Required task ::
Rewrite the Tibet post between "[Vision2020] Tibetan Fight" and "any time soon.", inclusive, with "nations" in place of "countries".

Extracted text ::
● ● ● ●
[Vision2020] Tibetan Fight for Freedom

Chasuk chasuk at gmail.com
Fri Mar 21 02:09:07 PDT 2008


On Fri, Mar 21, 2008 at 12:32 AM, Garrett Clevenger
<garrettmc at verizon.net> wrote:

>  In the meantime, the US has interfered with world
>  affairs for almost 100 years, intensively for the last
>  50. Currently we influence more countries than any
>  other country and it doesn't seem like we will be
>  stopping any time soon.

This is true.  However, we only interfere (1) when it indisputably
benefits us, (2) when we know (or believe firmly) that we will win, or
(3) when we won't get caught until it is a later administrations
problem.

>  Serving China and owing them lots of money is not in
>  our best interest.  We are only empowering them by
>  letting them get away with their abuse, not only of
>  Tibetans and other folks in China, but with selling us
>  poisoned products.

We aren't "letting" them get away with anything.  China has us over a
barrel.  They know that our greed will prevent us from harming trade
relations.  They also know that, if it ever came to a military
conflict, we would wave a white flag.  China would casually sacrifice
300 million people to best us.  Personally, I would rather eat Chinese
food every day for the rest of my life than get involved in WWIII.

Dying to appease political machinations is not winning.

>  What better way for them to
>  destroy their enemy then to sell us cheap crap that is
>  unhealthy for us while gaining hundreds of billions of
>  dollars a year selling that same stuff?  It's a
>  brilliant scam and we are letting it happen today.

The Japanese used to sell us "cheap crap."  We bought it anyway, while
mocking it, because we are cheap.  Now the Japanese sell us a large
percentage of our aspirational merchandise.  This will happen
eventually with the Chinese.  After that, India will likley fill the
void.  After India, I have no idea.  Hopefully, by that time, we will
have peacefully discovered a better philosophy than "He/she who can
afford the most cheap crap wins."
● ● ● ●
Provided data ::
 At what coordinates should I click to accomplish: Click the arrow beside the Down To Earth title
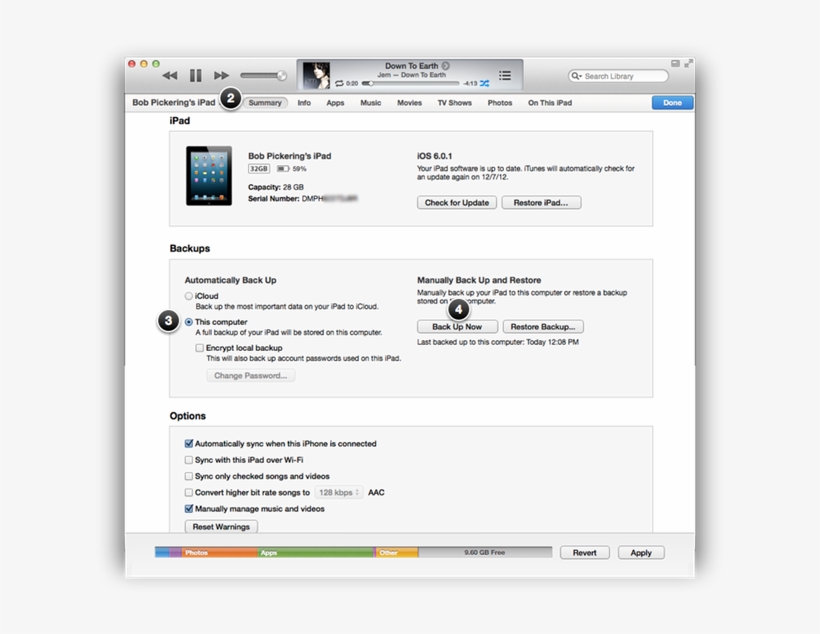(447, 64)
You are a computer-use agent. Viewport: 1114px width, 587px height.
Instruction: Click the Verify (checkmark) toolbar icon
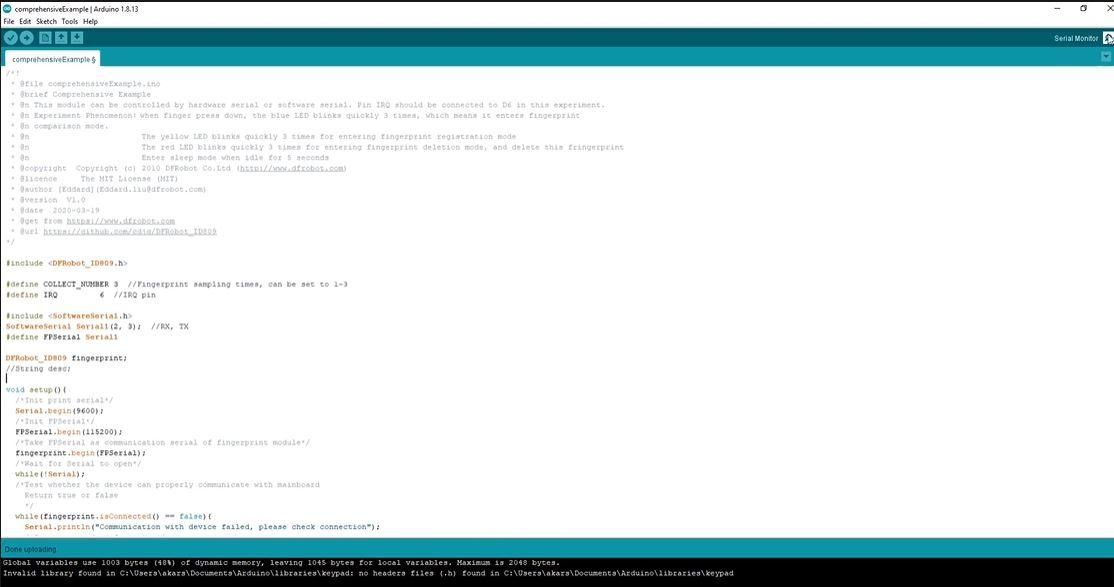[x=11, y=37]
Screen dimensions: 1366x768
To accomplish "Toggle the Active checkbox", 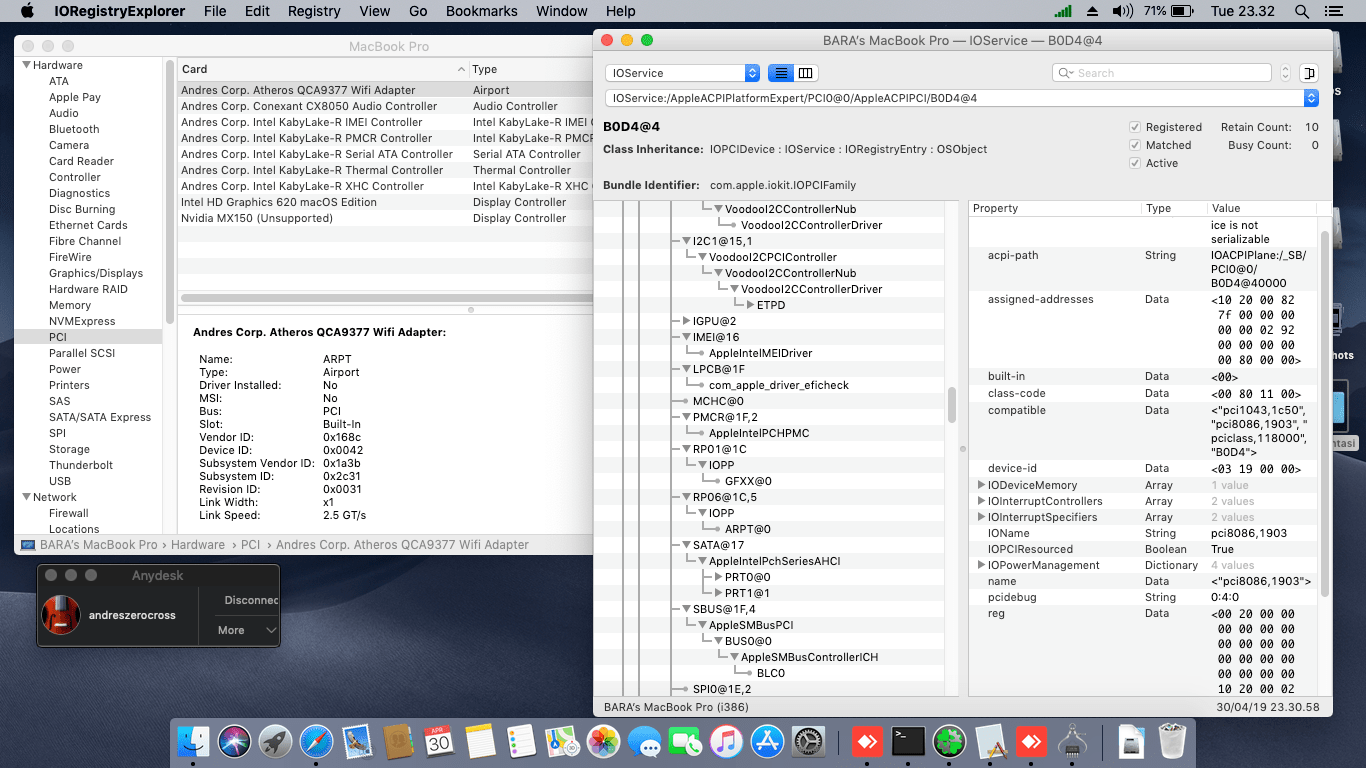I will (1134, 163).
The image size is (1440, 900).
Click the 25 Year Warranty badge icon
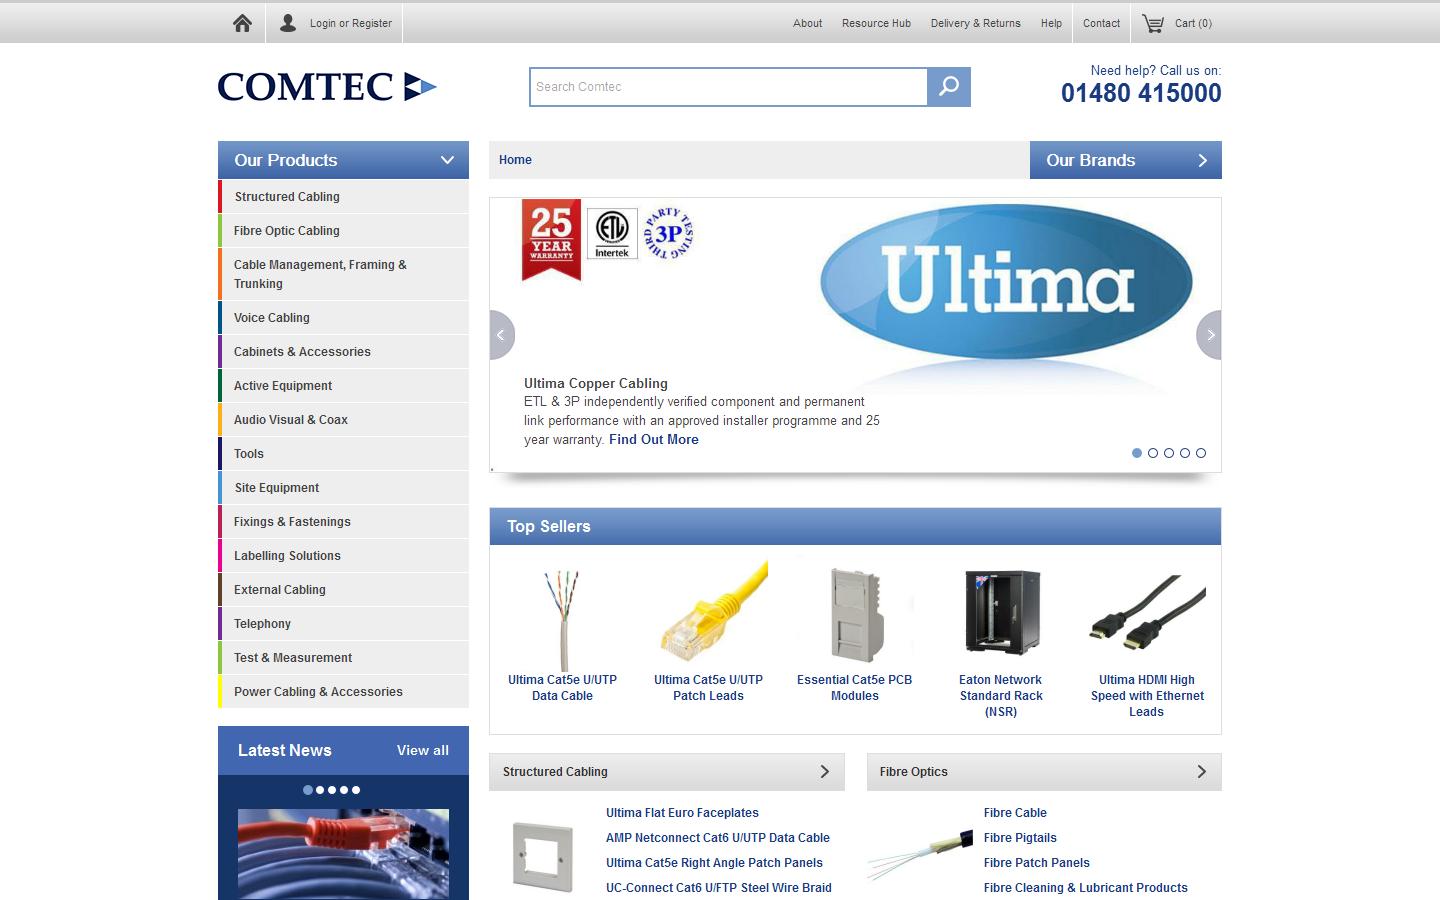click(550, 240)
● ● ● ●
Completed task ::
[Vision2020] Tibetan Fight for Freedom

Chasuk chasuk at gmail.com
Fri Mar 21 02:09:07 PDT 2008


On Fri, Mar 21, 2008 at 12:32 AM, Garrett Clevenger
<garrettmc at verizon.net> wrote:

>  In the meantime, the US has interfered with world
>  affairs for almost 100 years, intensively for the last
>  50. Currently we influence more nations than any
>  other country and it doesn't seem like we will be
>  stopping any time soon.